** Dataset excerpts follows **

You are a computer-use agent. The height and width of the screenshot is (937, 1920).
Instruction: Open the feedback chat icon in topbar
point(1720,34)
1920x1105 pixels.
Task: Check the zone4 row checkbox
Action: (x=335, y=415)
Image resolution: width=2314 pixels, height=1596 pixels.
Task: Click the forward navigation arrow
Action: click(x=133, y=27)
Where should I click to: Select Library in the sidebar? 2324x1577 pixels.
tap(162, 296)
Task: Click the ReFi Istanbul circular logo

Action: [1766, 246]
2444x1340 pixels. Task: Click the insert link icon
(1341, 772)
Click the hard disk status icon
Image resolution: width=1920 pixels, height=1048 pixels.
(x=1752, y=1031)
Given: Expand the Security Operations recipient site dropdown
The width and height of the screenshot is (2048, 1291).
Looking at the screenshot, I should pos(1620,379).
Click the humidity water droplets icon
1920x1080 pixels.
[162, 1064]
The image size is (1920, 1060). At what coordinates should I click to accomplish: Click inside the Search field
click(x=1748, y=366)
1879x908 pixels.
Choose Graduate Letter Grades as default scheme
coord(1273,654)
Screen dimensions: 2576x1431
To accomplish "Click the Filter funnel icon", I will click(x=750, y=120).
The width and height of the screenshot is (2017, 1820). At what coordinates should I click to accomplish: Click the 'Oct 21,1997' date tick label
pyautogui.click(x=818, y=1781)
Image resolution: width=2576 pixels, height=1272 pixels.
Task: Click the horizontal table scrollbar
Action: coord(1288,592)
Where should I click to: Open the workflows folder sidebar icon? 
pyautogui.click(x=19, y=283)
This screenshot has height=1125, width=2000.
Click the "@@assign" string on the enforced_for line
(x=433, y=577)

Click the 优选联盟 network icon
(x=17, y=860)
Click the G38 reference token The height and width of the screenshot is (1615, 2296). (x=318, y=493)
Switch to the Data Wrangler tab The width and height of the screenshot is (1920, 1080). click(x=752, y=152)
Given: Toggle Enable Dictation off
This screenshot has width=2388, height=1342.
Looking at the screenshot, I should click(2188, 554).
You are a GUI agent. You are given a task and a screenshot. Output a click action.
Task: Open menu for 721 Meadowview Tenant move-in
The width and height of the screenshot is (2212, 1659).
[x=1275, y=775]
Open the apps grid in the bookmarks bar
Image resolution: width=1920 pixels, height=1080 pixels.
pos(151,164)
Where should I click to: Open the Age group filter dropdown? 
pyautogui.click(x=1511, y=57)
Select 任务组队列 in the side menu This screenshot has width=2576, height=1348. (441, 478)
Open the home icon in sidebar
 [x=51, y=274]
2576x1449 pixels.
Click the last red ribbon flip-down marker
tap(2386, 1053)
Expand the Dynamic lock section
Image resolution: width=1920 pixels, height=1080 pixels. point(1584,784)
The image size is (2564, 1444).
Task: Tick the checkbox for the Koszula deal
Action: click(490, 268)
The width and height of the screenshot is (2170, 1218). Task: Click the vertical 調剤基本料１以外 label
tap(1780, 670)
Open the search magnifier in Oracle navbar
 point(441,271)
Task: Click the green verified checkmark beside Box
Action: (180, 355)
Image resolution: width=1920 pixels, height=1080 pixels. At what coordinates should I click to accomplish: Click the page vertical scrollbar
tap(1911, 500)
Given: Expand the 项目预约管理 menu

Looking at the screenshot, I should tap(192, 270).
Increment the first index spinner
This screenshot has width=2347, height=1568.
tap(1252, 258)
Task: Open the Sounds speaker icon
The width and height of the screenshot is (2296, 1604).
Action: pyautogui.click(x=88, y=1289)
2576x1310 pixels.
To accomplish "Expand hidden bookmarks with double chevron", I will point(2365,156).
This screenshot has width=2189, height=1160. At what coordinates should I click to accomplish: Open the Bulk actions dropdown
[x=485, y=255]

** End of Dataset excerpts **

What is required - The answer must be every line of the records above that holds the word "agent".

Answer section -
You are a computer-use agent. The height and width of the screenshot is (937, 1920).
You are a GUI agent. You are given a task and a screenshot. Output a click action.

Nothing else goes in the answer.